Zapisz się do newslettera

Postać Jessego na kartach Biblii pojawia się po raz pierwszy w zakończeniu Księgi Rut. Znajdujemy tam wzmiankę, że był on potomkiem Obeda, syna zrodzonego ze związku Rut i Booza, który mieszkał w Betlejem w Judei. Sytuacja zrodzonego z takiego związku chłopca była szczególna, gdyż matka Obeda pochodziła z pogańskiego narodu Moabitów. Tym samym Rut nie była Izraelitką, choć – jak wspomina historia opisana w tej księdze – odznaczała się wielką szlachetnością, pozostawiła swój naród i wiarę, aby opiekować się teściową, z którą przywędrowała do Betlejem. Po linii prawa jej dziecko nie było Hebrajczykiem, mimo że jego ojciec był potomkiem ludu Abrahama. Obed został jednak przyjęty do ludu Izraela przez Noemi. Ona też zajęła się jego wychowaniem. I może ta informacja nie miałaby aż tak wielkiego znaczenia, gdyby nie to, że Jesse zrodził (mówiąc kategoriami biblijnymi) Dawida, przyszłego króla Izraela (por. Rt 4, 1-22).

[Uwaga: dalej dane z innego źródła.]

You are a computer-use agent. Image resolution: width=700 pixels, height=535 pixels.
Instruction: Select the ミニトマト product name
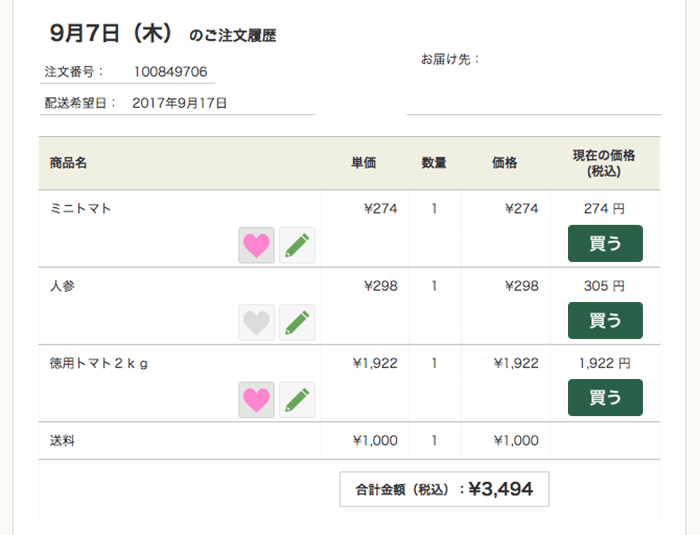81,209
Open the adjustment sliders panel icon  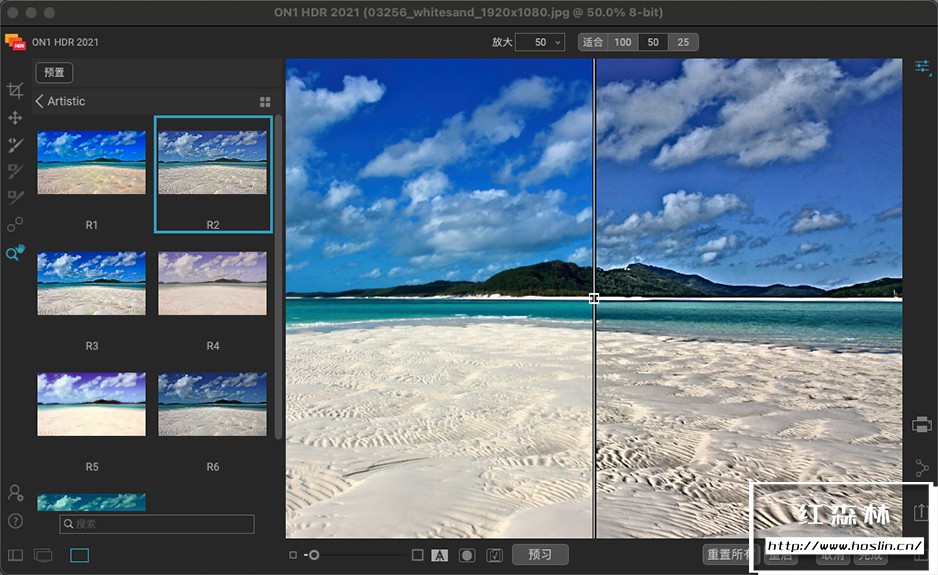(922, 67)
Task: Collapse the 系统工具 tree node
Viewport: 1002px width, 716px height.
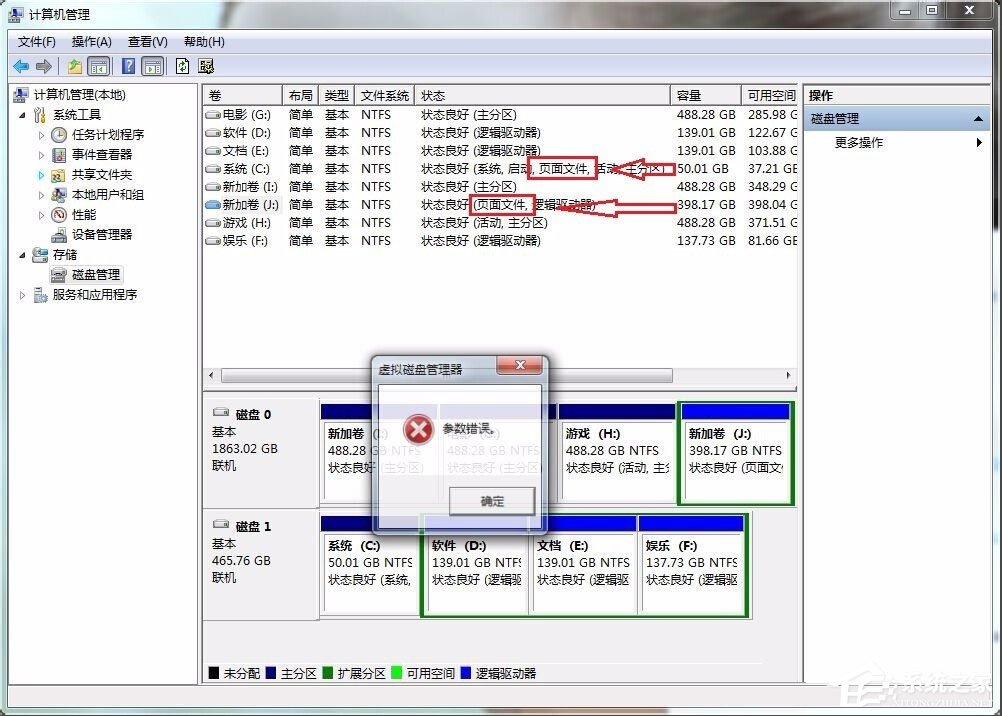Action: click(x=22, y=114)
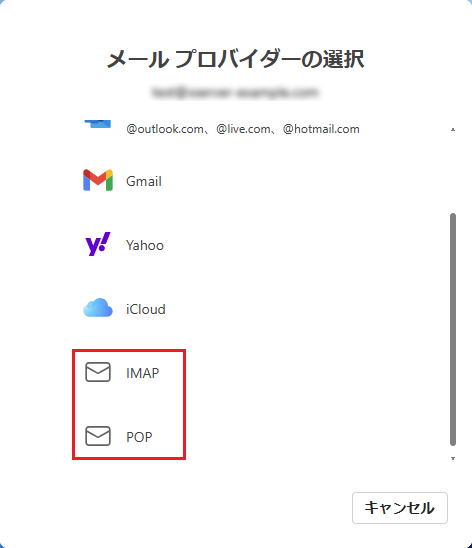This screenshot has height=548, width=472.
Task: Click the Outlook envelope icon
Action: coord(98,124)
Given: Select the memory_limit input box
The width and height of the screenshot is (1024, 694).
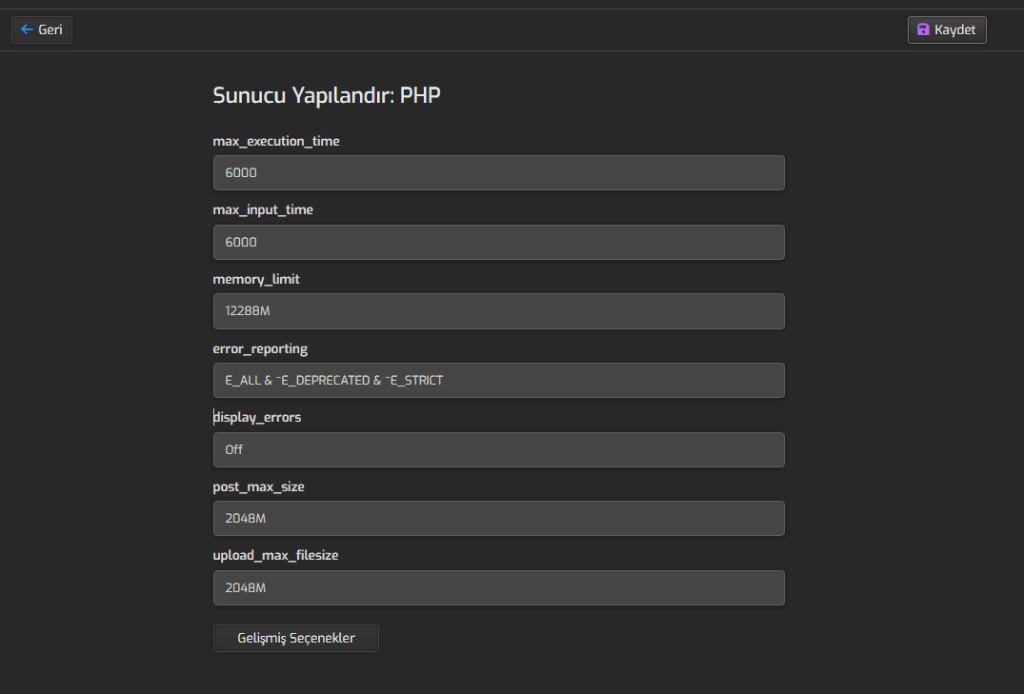Looking at the screenshot, I should click(498, 311).
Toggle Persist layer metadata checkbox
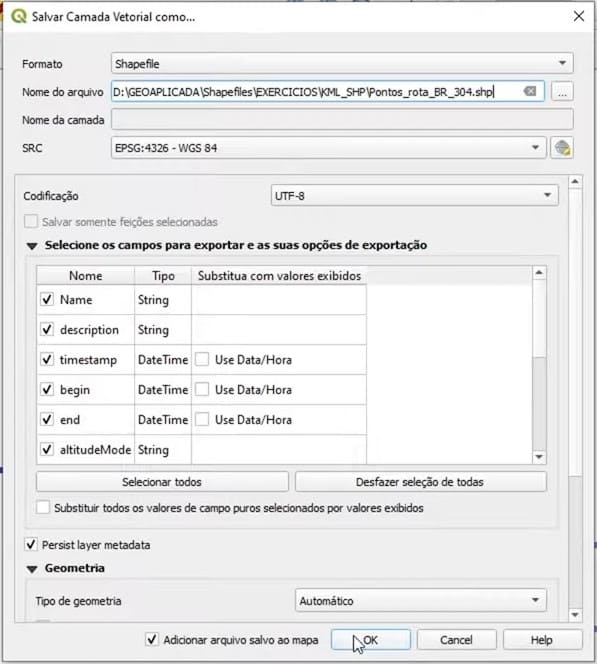The width and height of the screenshot is (597, 664). click(x=31, y=545)
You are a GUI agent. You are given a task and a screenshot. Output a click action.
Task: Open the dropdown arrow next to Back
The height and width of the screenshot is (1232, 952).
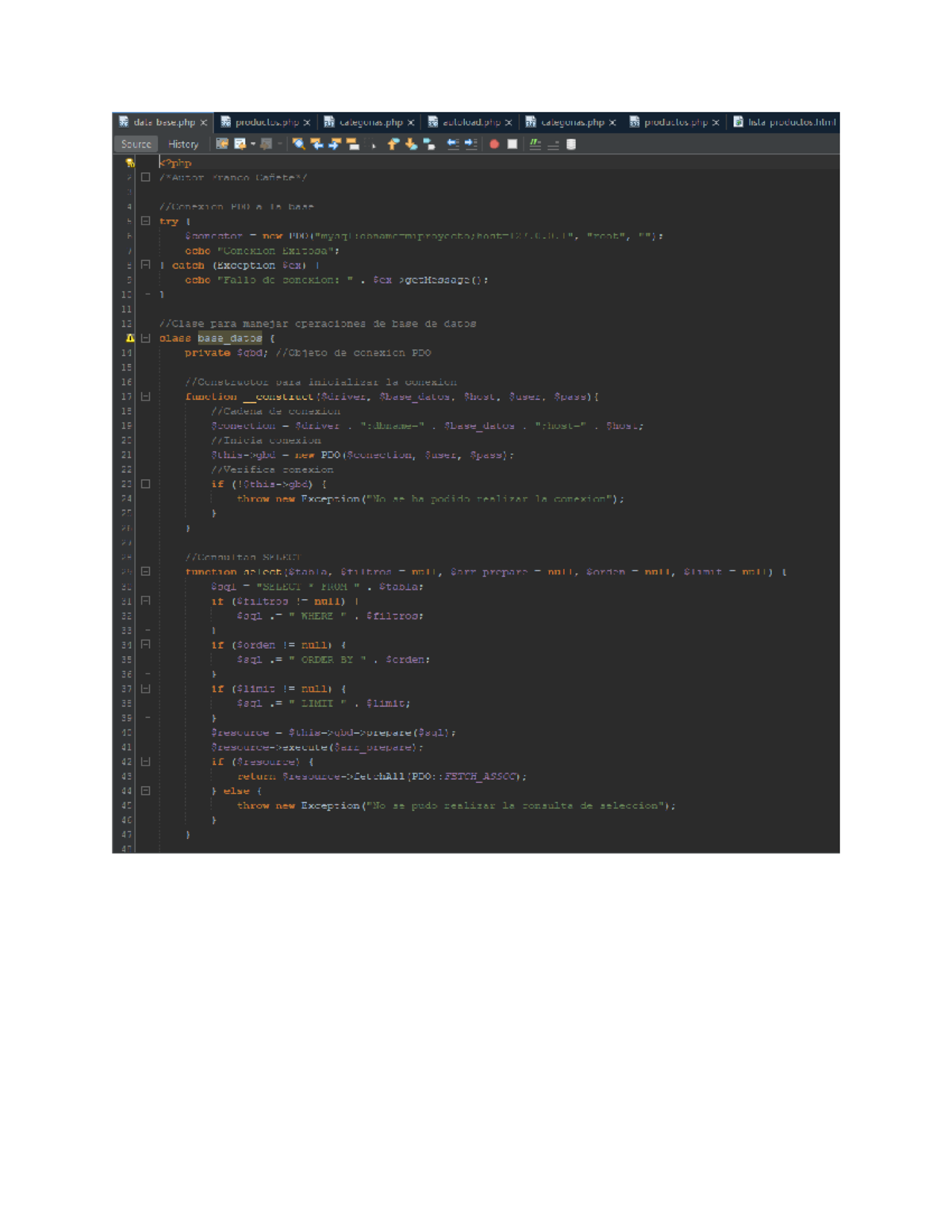[x=253, y=144]
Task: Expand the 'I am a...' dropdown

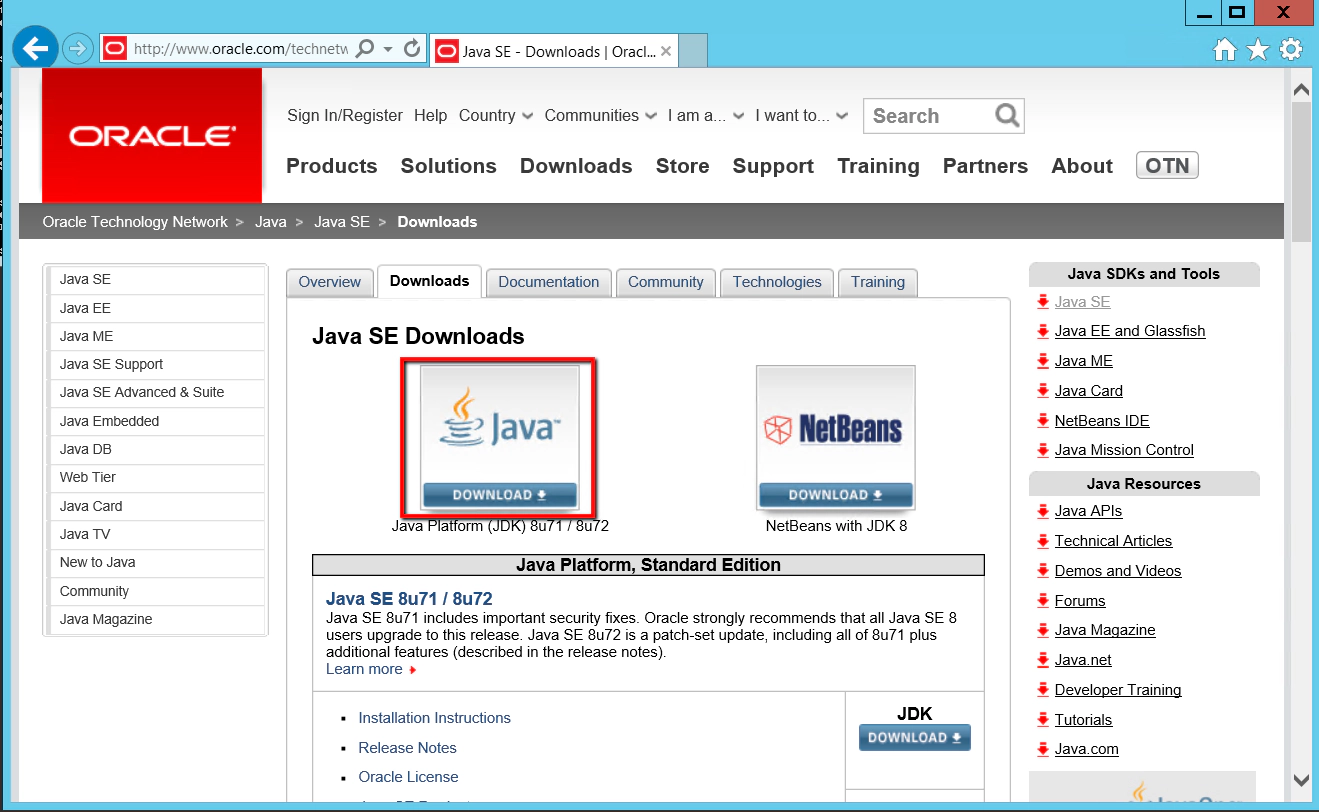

Po raz kolejny postać Jessego pojawia się w opisie powołania Dawida na króla nad Izraelem, o czym jest wspomniane w Pierwszej Księdze Samuela (por. 16, 1-13). Oto do Jessego przybywa Saul, by na polecenie Boga namaścić jednego z synów Jessego na władcę nad Izraelem. Ten jest zaskoczony. Przyprowadza do Saula kolejno swoich synów, ale żaden z nich nie okazuje się tym, którego wybrał Bóg. Jesse jednak nie wziął pod uwagę wszystkich swych synów. Dopiero na wyraźne pytanie Saula wspomniał o Dawidzie jako o najmniejszym, któremu zlecono wypasanie owiec. Pewnie był zdumiony, gdy okazało się, że właśnie ten z jego synów został powołany przez Boga, aby objął władzę nad Izraelem. Ostatecznie Dawid stał się najznamienitszym władcą, a od Boga otrzymał obietnicę, że z jego rodu będzie pochodził Mesjasz władający Izraelem na wieki. Jeśli porównamy ród Dawida do rozrastającego się drzewa, można nazwać Jessego, ojca Dawida, korzeniem owego rodu.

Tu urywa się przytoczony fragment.